I live in a multi-lingual environment. Although I run the English-language version of the operating system on my PC, some of the programs I use are the Dutch versions, so sometimes I am confronted with the amusing sight of a dialogue box asking me a question in Dutch, and offering the English “Yes”, “No”, and “Cancel” as possible replies.
I have a PDA, and a colleague of mine who has the same PDA, knowing I had written a useful if somewhat complicated spreadsheet, asked me for a copy. These being modern times, I beamed the spreadsheet over using the infra-red link, and thought nothing more of it until a couple of days later she asked me if I’d make a modification to it for her. I took her machine and went to make the change and was shocked with what I saw: it was completely unrecognisable. Keywords were different, where once were commas were now semicolons. It turned out that she had the Dutch version of the PDA, while I had the English version. In beaming it over, the little machine had translated it into Dutch, so that even numbers were written with commas instead of full-stops for decimal points, and parameters consequently were separated by semicolons instead of commas. The makers of that PDA had done their internationalisation work well!

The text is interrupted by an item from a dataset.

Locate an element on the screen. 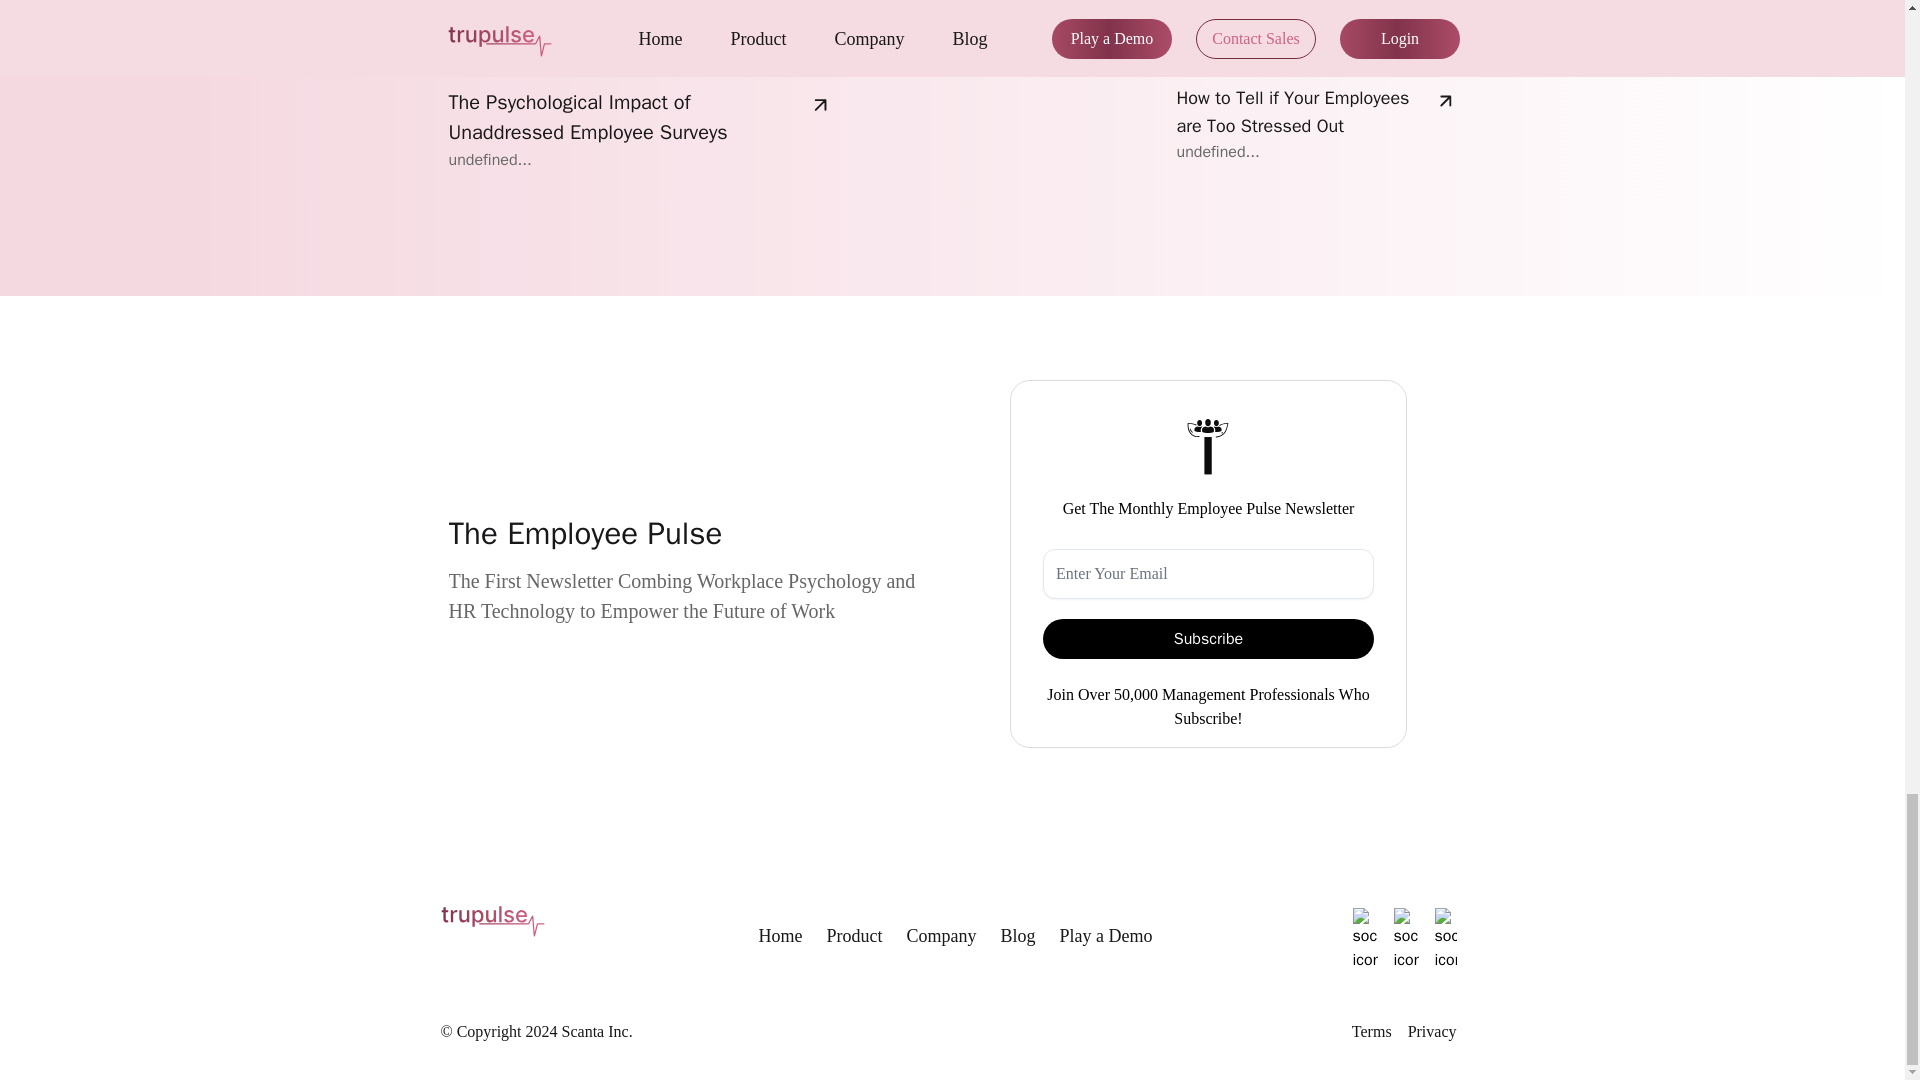  Play a Demo is located at coordinates (1106, 936).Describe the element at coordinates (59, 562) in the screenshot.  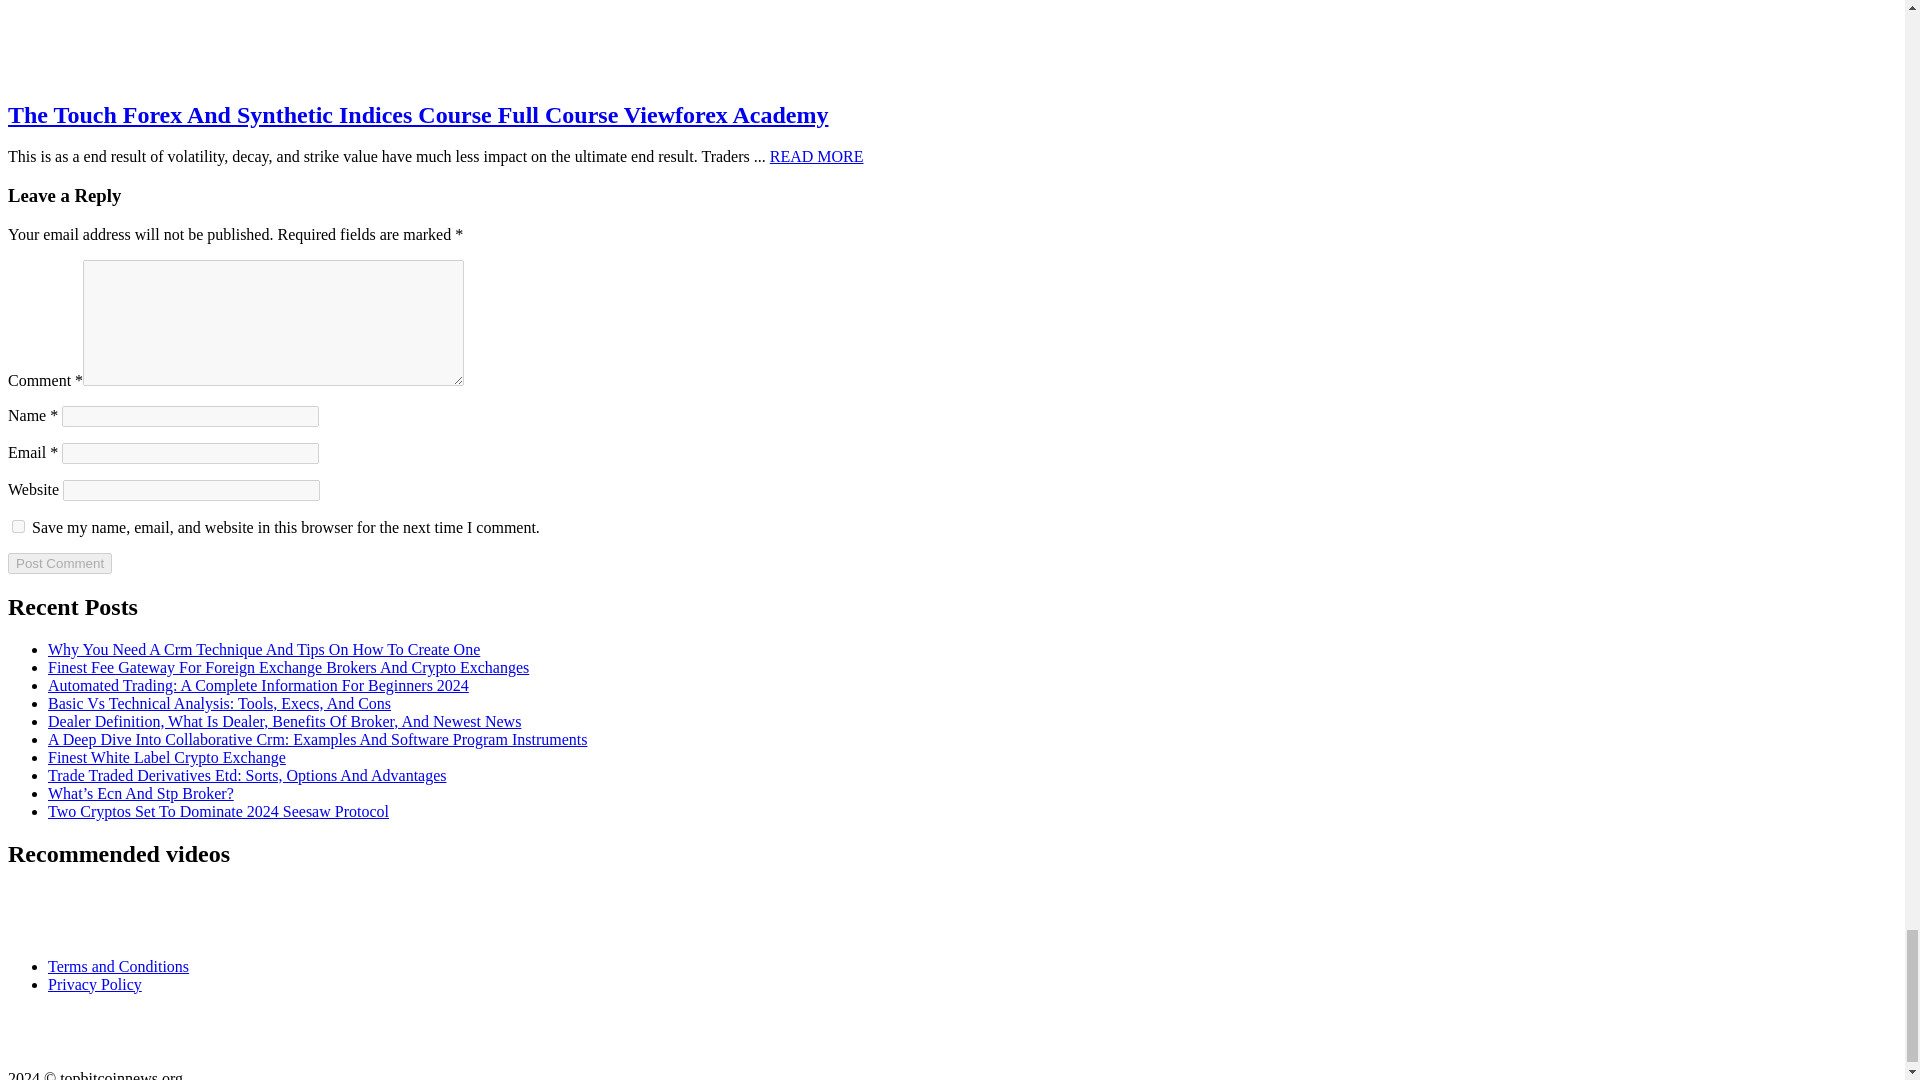
I see `Post Comment` at that location.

Another colleague of mine prepared a quotation for a job with a major word processor. He typed it in, prepared all the amounts, and used the facilities of the program to do the actual calculations for him. Once he thought it was in order, he copied it to a floppy, and passed the floppy to a colleague to check (an extra pair of eyes), and if it was OK to send off to the company in question.
The colleague checked it, double checked the amounts; it was fine, and so printed it and posted it off.

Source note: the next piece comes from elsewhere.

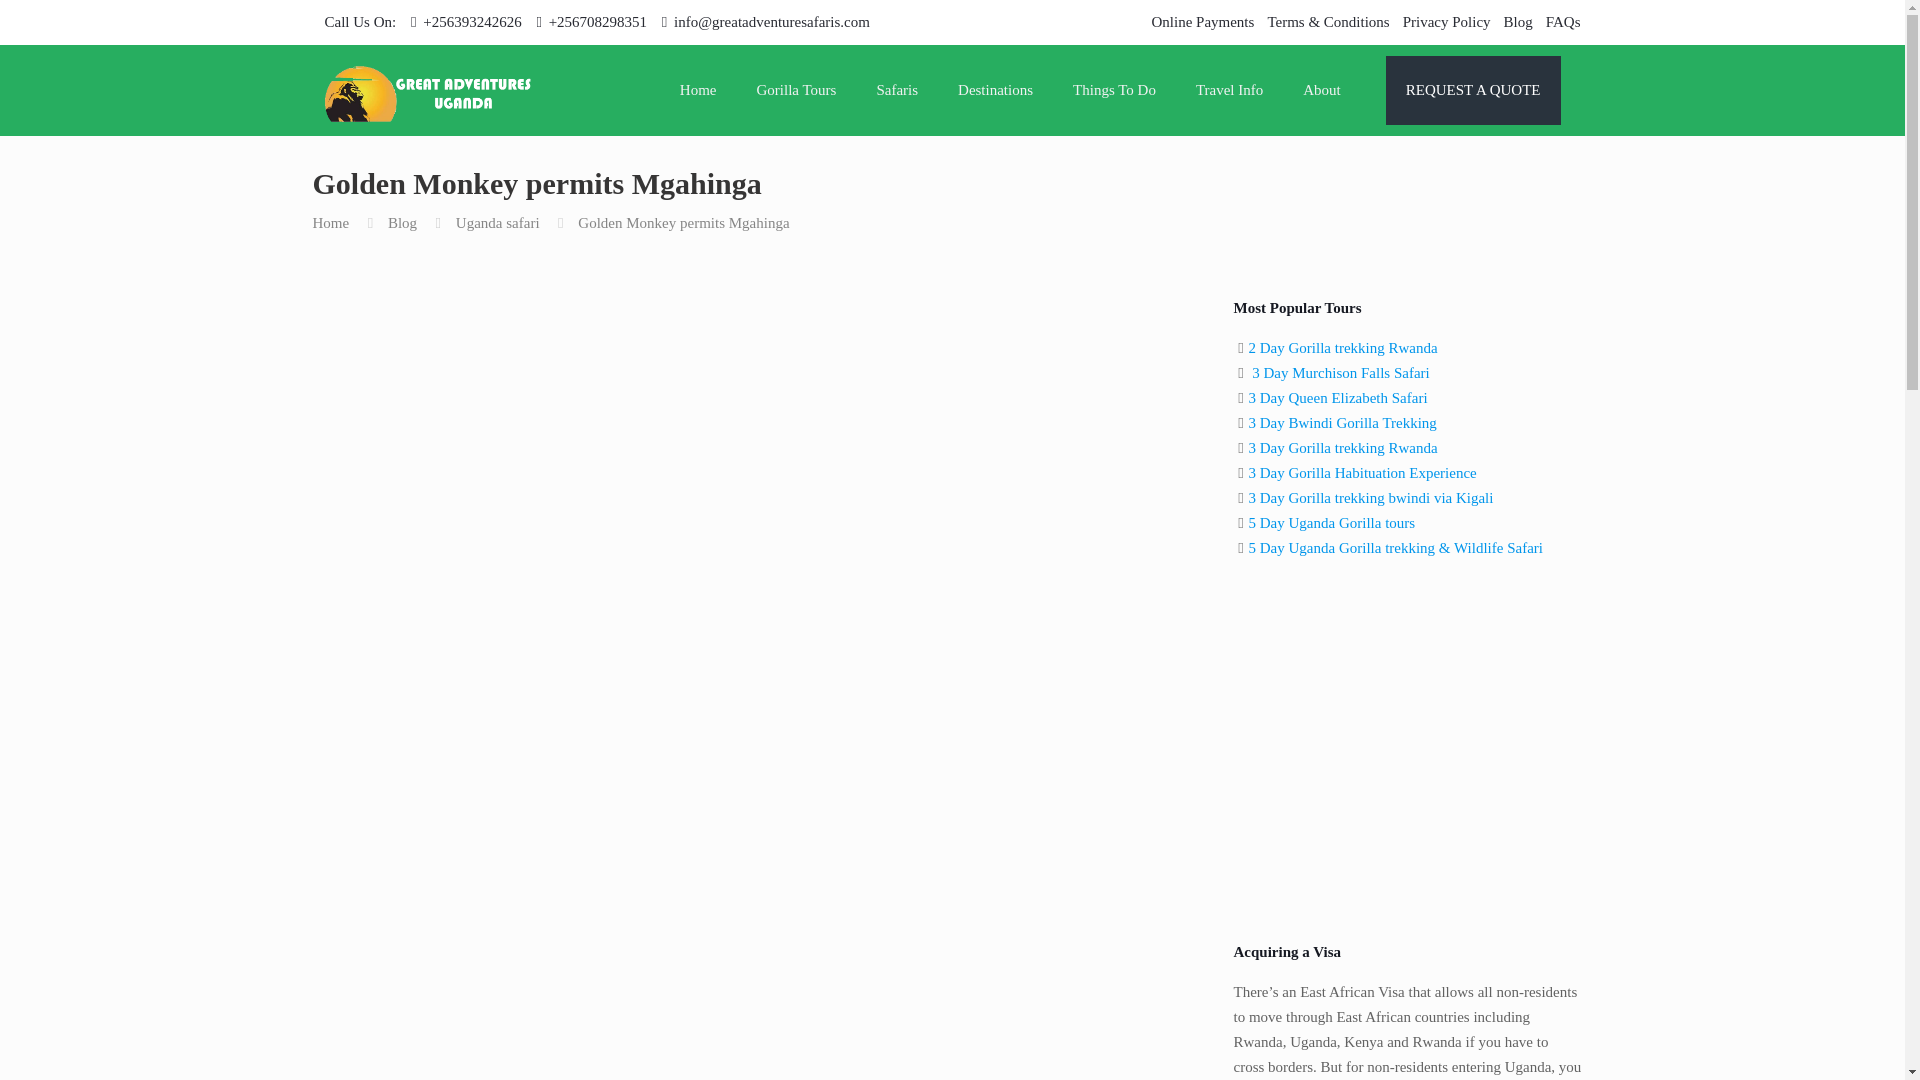  I want to click on FAQs, so click(1562, 22).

The next day the company in question phoned up: the quotation had the words “syntax error” in every place that there should have been an amount of money quoted. Wasn’t that a bit careless?
So what had happened? Well, the person creating the document had used the English version of the major word processor. It allows you to say in tables ‘product(left)’ and ‘sum(above)’ to calculate values. Unfortunately his colleague who checked and printed the document used the Dutch version of the major word processor, and ‘product’ is spelt ‘produkt’ in Dutch, and ‘sum’ is spelt ‘som’. The major word processor, rather than storing the calculations in a language-independent manner, apparently stores them literally in the language of the creator (so much for localisation), and doesn’t convert them when you open the file in another language version (so much for portability of documents). And when you load a file into the major word processor, it doesn’t re-calculate the values of table elements, but just uses the values there, so it looks all right. However, if you print a document it does recalculate, and rather than tell you that there was a problem, prints it off with error messages in it. So much for WYSIWYG…
Of course, I hear you ask, why would one Dutch person use the English version of the major word processor and the other use the Dutch version. And so we come to the realm of localisation and internationalisation in the Netherlands. If you talk to many Dutch computer scientists in Dutch, they will talk about ‘een file editten’, or ‘een disk formatteren’, Dutchifying English technical terms. Unfortunately all computer companies who translate their software into Dutch insist on translating everything into Dutch, and all of a sudden it is not a ‘file’ but a ‘bestand’, and not ‘edit’ but ‘bewerk’, and this drives many Dutch people I know crazy, because all of a sudden they have to translate the terms they use into these strange words, and they have to search endlessly in menus to try and find the command they want. So it is a toss up: of course they’d rather have the error messages and help files in Dutch, but they want the technical terms in the Dutch that they speak and not some strange Dutch that apparently the translators of the software speak. And so in the end, some choose to use the English language versions of software in preference to the Dutch versions (the English versions are often cheaper by the way).
I can vouch for this from personal experience as well: when producing software for some Dutch schoolchildren (10-11 year olds), they wanted to have the keywords in English, but the error messages in Dutch.
And then we come to the question of why a document in a major international word processor is not transferable between different language versions of the same program. Your guess is as good as mine.